利下げ観測が強まりドル安となった6月の流れが反転し、7月にはいると各国中銀での利下げも相次ぎ、今週はECBも利下げを示唆。月末のFOMCでは0.25%利下げが確実視されるなかでも、相対的にドルが押し上げられる状態が続きます。

国際決済銀行(BIS:Bank for International Settlements)が発表する実質実効為替レート(インフレ調整済み)では、米ドルは6月平均で117.22(2010年平均を100とした指数)。ユーロ(94.68)や日本円(77.67)と比較するとその差は歴然、米ドルの10年平均(105.33)と比較しても11.3%の割高状態となっています。
ユーロの10年平均乖離率は-1.6%と小幅割安、日本円の10年平均乖離率は-7.9%と大幅割安状態です。

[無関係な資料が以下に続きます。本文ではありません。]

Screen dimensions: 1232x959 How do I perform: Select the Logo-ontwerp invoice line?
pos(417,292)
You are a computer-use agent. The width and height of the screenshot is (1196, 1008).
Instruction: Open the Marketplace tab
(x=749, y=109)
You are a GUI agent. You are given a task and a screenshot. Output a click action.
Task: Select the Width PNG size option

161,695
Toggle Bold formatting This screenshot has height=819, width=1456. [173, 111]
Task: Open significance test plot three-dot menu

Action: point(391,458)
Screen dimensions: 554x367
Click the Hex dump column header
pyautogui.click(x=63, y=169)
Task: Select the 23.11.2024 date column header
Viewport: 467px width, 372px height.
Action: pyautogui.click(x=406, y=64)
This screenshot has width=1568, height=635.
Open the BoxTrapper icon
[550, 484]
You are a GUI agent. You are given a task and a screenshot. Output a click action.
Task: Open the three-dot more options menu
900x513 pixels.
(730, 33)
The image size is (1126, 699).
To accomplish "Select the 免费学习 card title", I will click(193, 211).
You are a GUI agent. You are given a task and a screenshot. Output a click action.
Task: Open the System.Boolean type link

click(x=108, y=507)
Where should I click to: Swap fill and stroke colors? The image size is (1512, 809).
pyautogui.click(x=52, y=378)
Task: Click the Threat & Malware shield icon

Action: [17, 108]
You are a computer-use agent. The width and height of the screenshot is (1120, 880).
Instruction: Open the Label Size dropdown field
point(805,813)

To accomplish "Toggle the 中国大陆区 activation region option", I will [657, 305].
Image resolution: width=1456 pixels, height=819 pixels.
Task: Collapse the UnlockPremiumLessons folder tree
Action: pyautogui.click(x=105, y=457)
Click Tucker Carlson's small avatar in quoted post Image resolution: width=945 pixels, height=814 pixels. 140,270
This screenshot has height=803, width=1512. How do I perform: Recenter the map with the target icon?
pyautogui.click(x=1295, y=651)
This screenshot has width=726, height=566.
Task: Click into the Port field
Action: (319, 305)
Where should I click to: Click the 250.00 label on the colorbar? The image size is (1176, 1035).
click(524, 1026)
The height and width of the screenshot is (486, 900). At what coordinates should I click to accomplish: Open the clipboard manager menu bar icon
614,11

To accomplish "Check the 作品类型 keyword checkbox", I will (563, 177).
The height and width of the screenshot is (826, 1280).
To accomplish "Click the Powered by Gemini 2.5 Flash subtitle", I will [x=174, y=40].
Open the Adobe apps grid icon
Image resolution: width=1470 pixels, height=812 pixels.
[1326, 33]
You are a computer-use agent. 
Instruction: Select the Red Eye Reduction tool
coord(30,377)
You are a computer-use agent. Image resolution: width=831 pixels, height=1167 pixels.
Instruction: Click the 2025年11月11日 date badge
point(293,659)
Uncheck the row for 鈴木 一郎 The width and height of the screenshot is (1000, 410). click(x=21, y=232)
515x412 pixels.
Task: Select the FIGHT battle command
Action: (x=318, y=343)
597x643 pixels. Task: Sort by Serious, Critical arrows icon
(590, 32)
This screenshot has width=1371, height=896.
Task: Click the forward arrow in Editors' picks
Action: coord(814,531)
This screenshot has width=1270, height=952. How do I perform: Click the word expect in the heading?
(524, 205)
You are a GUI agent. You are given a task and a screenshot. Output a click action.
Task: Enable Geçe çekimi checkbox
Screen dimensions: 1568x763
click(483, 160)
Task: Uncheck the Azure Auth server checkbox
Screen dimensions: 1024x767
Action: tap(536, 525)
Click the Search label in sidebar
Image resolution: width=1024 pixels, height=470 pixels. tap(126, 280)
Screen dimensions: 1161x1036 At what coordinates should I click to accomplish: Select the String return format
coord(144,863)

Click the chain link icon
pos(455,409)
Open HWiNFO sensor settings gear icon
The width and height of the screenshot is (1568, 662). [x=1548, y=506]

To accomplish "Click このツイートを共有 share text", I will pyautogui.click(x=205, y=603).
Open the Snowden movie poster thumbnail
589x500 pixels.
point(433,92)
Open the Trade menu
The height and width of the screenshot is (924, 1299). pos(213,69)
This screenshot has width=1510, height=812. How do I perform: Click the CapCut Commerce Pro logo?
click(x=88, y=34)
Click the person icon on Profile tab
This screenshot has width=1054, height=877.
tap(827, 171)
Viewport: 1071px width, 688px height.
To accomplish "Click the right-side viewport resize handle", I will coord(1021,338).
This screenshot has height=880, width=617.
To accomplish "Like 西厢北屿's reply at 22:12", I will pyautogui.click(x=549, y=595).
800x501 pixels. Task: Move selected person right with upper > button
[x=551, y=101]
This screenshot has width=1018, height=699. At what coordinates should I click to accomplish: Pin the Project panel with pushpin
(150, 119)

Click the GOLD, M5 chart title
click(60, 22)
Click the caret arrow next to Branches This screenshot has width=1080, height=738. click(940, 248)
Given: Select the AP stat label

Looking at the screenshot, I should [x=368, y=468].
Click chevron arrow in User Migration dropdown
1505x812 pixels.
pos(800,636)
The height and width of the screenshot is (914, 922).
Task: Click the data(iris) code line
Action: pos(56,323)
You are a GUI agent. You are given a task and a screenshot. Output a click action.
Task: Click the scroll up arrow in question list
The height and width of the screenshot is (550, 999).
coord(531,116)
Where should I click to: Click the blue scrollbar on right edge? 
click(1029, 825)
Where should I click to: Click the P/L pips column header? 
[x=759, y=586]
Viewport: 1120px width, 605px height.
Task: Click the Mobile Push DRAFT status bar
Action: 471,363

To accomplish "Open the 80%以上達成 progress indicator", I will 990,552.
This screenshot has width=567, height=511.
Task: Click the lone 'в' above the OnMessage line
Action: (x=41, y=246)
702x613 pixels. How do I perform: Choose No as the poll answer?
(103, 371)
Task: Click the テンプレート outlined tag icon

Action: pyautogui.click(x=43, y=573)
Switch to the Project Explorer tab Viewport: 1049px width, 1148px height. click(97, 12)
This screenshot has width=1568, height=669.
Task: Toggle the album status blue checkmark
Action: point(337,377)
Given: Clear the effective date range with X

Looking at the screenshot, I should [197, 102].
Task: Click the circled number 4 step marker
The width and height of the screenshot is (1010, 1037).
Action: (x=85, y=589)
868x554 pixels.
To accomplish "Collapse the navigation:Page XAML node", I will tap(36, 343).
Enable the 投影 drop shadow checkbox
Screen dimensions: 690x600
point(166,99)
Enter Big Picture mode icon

IMFが先週公表した年次報告書によれば、米ドルは短期ファンダメンタルズに基づいて6-12%過大評価されていると指摘されていました。なお、ユーロや日本円、人民元についてはファンダメンタルズ的には妥当な水準との見解も。

また、米財務省が5月末に公表した為替報告書では、日本円は実質実効ベースで過去5年にわたって歴史的安値圏で推移している、と指摘していました。

時折「強いドルを」誇る発言をするトランプ米大統領は、事あるごとに中国の為替操作を非難し、ドル高を誘発するFRBの利上げを非難し続け、最近では利下げをしないことへのトーンを強め、先月にはドラギECB総裁の追加利下げ示唆発言に対して「不当な通貨安誘導」と横やりを入れる始末。
過去には「強いドルは米国に不利」と、あからさまな口先介入によるドル安誘導に出ることもありました。

客観的なデータからは、多少のドル高修正が入ってもおかしくない状況ながら、現実には他通貨との相対的な関係などから簡単にそうはならない状況に、トランプ大統領の苛立ちも募る状況かもしれません。

月末のイベントを経て今後の見通し動向なども踏まえ、ドル高修正が入るか、もしくは口先介入などにより、足下では上昇一服の金価格もサポートされる状態が続く可能性もありそうです。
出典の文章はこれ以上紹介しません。